“I didn’t think I was going to be emotional,” Lena Headey told me when I asked her how it felt to bid farewell to the deliciously deceitful character who made her a household name.
Since 2011, the actress has been playing the role of evil queen Cersei Lannister on HBO’s globally successful series “Game of Thrones,” which will debut its eighth and final season in April. She wrapped her last scenes as Cersei back in July, but the moment she walked off set is ingrained in Headey’s memory.
“It was [sad], yeah,” she told HuffPost while promoting her new movie “Fighting with My Family,” in theaters now. “I thought I wasn’t going to let myself get to that point because I had the last day to get through. And then when I left and I got in the car, I broke down in tears and I was,” she paused, “yeah, devastated.”
Her co-star and on-screen brother-lover Nikolaj Coster-Waldau had similar feelings when it came to completing his run as Jaime Lannister.
“It was a little bit emotional at the very, very end,” he told HuffPost last year. “It’s also just a build-up because throughout the season we had a lot of teary goodbyes and farewell dinners. When my turn came around, I really didn’t think it was going to faze me, but I have to admit that right when they said, ‘This is a series wrap for Nikolaj,’ there might have been a tiny bit of moisture in the air, just around my eyes,” Coster-Waldau added, laughing.
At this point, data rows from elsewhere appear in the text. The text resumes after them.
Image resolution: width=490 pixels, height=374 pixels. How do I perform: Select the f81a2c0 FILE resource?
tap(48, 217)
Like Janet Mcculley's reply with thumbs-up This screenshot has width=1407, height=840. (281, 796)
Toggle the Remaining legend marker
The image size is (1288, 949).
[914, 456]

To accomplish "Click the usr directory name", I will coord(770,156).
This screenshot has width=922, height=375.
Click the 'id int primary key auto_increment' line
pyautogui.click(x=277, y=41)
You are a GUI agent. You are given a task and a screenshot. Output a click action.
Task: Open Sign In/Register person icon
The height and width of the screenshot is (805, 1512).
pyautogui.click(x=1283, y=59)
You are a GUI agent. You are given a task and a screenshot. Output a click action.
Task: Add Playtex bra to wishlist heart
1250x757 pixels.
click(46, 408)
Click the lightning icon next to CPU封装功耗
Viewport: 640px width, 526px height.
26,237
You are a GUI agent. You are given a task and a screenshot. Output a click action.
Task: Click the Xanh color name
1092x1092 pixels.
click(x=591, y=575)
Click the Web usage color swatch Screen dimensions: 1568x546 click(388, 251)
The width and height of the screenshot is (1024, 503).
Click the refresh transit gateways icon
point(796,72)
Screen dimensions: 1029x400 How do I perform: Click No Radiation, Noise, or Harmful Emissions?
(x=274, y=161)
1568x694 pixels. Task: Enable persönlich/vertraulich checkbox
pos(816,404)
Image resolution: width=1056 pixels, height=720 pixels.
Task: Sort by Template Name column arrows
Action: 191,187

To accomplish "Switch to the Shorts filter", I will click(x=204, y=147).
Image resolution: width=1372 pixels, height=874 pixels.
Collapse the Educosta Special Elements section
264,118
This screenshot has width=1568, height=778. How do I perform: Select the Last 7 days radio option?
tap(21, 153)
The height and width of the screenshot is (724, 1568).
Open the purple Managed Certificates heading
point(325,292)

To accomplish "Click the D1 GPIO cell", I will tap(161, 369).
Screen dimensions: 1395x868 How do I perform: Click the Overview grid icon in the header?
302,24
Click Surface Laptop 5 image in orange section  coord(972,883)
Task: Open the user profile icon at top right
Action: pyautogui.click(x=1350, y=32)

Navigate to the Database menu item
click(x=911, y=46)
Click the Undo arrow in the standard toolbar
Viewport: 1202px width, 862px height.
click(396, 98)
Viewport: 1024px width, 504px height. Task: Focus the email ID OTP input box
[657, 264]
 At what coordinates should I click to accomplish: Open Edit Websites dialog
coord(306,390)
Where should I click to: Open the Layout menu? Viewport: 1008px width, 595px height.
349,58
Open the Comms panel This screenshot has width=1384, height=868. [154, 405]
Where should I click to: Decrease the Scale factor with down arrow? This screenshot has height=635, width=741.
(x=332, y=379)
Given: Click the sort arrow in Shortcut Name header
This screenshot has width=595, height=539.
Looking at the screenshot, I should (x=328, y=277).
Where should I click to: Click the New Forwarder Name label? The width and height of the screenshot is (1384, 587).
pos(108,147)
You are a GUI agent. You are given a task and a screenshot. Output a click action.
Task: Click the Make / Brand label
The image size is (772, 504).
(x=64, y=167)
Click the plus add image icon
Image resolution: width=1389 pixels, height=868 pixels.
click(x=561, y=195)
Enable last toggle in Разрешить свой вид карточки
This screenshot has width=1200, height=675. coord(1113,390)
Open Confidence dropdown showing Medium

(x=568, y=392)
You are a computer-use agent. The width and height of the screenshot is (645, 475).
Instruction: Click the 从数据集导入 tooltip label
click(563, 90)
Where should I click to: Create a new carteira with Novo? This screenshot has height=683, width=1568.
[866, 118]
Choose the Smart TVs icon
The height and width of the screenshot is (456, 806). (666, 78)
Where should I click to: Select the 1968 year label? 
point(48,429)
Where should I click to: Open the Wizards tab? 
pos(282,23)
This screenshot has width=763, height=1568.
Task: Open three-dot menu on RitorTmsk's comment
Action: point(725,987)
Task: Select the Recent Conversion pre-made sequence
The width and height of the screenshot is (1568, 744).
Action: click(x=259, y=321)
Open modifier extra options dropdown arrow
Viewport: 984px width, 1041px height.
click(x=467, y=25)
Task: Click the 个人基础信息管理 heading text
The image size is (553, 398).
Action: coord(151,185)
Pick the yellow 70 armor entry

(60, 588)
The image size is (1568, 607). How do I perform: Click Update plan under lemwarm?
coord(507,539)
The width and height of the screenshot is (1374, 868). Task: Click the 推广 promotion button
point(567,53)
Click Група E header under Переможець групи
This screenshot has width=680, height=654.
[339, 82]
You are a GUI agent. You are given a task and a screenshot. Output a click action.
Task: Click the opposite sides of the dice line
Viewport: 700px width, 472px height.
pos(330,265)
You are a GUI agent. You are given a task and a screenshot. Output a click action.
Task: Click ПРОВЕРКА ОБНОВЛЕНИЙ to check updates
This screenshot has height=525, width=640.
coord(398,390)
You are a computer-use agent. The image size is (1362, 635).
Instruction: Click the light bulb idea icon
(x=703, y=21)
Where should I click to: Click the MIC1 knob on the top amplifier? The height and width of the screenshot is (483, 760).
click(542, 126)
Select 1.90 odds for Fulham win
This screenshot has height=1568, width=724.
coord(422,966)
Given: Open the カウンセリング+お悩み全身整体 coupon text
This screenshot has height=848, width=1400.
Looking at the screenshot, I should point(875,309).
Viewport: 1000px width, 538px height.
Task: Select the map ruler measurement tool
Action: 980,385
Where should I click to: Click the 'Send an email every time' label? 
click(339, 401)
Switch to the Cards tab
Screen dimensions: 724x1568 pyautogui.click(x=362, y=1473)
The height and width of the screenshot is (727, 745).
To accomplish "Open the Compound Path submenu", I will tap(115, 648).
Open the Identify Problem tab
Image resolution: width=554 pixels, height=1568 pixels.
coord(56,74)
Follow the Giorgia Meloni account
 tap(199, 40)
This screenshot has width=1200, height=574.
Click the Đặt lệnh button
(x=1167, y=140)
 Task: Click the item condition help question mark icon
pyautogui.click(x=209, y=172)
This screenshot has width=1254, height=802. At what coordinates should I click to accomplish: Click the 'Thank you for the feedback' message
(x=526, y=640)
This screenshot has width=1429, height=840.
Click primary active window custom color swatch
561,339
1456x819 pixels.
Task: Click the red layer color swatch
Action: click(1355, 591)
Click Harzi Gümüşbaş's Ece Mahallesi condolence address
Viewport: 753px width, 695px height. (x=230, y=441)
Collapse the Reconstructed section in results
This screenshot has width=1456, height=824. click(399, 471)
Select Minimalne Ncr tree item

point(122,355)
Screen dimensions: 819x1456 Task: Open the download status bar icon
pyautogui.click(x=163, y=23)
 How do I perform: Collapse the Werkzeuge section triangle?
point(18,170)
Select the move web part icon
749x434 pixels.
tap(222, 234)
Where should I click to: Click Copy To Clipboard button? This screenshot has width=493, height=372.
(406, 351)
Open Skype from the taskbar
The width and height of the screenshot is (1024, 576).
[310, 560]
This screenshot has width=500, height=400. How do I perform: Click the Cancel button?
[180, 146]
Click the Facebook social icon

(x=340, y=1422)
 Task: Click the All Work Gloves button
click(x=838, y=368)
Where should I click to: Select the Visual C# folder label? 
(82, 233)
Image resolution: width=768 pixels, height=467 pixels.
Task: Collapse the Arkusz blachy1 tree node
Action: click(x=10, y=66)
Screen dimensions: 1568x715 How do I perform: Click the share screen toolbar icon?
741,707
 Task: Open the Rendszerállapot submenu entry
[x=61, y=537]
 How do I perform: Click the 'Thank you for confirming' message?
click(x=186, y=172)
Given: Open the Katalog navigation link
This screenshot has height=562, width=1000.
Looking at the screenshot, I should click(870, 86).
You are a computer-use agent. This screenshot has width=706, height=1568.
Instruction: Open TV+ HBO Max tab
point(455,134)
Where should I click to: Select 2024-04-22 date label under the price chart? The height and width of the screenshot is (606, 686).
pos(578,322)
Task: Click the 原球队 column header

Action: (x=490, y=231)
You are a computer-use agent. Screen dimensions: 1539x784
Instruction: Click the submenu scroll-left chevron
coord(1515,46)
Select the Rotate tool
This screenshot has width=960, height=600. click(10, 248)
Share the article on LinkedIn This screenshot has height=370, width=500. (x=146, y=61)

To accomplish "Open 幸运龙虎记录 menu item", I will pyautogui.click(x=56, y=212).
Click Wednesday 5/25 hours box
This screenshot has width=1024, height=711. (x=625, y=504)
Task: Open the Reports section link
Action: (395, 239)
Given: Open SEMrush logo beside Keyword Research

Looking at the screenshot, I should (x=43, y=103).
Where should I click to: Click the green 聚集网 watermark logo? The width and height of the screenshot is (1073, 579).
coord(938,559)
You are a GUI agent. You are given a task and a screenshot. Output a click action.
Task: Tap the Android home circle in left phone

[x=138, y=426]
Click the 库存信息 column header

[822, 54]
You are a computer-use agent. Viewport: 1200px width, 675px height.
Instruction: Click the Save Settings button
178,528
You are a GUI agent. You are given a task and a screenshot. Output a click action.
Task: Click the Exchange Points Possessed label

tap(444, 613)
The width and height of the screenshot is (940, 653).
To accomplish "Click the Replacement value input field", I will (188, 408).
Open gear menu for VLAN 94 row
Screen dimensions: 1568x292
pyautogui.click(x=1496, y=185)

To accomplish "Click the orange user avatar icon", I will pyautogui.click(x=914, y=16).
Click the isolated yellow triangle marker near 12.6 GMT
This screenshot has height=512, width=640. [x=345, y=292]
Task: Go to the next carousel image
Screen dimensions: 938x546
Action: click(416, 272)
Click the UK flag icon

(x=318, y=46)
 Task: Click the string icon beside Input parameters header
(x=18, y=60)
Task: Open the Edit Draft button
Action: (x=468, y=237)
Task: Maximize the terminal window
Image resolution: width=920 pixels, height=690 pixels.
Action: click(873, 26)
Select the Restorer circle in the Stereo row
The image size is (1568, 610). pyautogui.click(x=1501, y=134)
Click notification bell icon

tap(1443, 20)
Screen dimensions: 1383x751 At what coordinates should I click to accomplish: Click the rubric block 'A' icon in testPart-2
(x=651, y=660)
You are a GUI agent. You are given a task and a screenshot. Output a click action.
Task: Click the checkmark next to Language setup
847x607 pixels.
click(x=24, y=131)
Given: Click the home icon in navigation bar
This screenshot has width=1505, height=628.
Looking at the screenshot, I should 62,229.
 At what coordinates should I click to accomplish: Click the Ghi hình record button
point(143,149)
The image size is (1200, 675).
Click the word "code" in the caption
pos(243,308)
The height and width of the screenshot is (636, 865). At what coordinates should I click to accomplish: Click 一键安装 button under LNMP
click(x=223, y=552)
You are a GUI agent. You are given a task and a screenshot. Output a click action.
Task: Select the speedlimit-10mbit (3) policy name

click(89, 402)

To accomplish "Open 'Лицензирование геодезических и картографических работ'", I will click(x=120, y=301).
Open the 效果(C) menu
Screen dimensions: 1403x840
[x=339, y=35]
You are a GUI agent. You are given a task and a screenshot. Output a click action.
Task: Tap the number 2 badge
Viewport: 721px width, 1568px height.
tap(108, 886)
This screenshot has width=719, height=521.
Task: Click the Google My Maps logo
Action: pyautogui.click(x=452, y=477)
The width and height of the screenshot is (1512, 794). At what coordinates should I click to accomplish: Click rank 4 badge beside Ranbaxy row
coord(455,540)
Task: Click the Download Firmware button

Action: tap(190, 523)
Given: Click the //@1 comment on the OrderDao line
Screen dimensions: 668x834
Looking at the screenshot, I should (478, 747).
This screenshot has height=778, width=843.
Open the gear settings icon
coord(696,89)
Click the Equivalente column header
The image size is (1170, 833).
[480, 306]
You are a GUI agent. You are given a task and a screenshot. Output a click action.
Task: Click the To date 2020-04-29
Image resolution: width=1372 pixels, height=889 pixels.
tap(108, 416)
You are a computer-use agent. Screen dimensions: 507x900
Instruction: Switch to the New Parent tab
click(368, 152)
Crying after the end of a physically and emotionally draining shoot is understandable, but Headey, for one, was also reflecting back on what the Emmy-winning series has done for her career.
Nobody wants to play a character who’s really fucking dull and has no history. Lena Headey
“I mean, listen,” she explained, “we all know if you’re visible, people look at you differently. You’re allowed in rooms you were never allowed in before, you get meetings with people, and people listen to what you have to say. So in regards to that, it’s obviously changed my ability to start making and doing and developing things, which I’m thrilled about. I’ve wanted to do that for a long time. ‘Thrones’ changed my life in that way, and I’m incredibly grateful.”
Her hope is to focus on directing, as well as star in and produce future projects. As for whether or not she’s nervous to find well-rounded roles after portraying someone as dynamic as Cersei, Headey said no, adding that she’s always looking to play women who are more than just “the wife” or “the mother.”
“Nobody wants to play a character who’s really fucking dull and has no history,” she said. “It’s always more interesting for me whether it’s a history that you create for a fictional character or one you look into while researching real people. Everyone has a story. You have to bring that story with you.”
Speaking of story, fans have been clamoring for any and all details in the lead-up to the “Game of Thrones” Season 8 premiere, knowing full well that the tight-lipped cast is in possession of knowledge that will most likely blow their minds.
Headey, unfortunately, only offered up one little tidbit of information: that she’s “absolutely satisfied” with the series finale. “Can’t say any more than that,” she added, delightfully cackling at my request for spoilers.
Showrunners Dan Weiss and David Benioff, as well as A Song of Ice and Fire creator George R.R. Martin, have gone to great lengths to keep the plot summaries of the final six episodes completely secret ― going as far as allowing actors only 24 hours with the scripts and staging fake scenes to throw off paparazzi on set. But in the end, it will all be worth it, according to Coster-Waldau.
“I wrote the writers when I finished reading and just said, ‘I don’t think you could’ve done a better job at finishing this story,’” he said. “To me, it was very satisfying but also very surprising and all the things that I was hoping for. It still made sense. It wasn’t like one of those where the killer is suddenly revealed in the last act and you go, ‘Oh! I didn’t see that coming.’ Here, they’ve done a really, really good job.”
Season 8 of “Game of Thrones” premieres April 14 on HBO.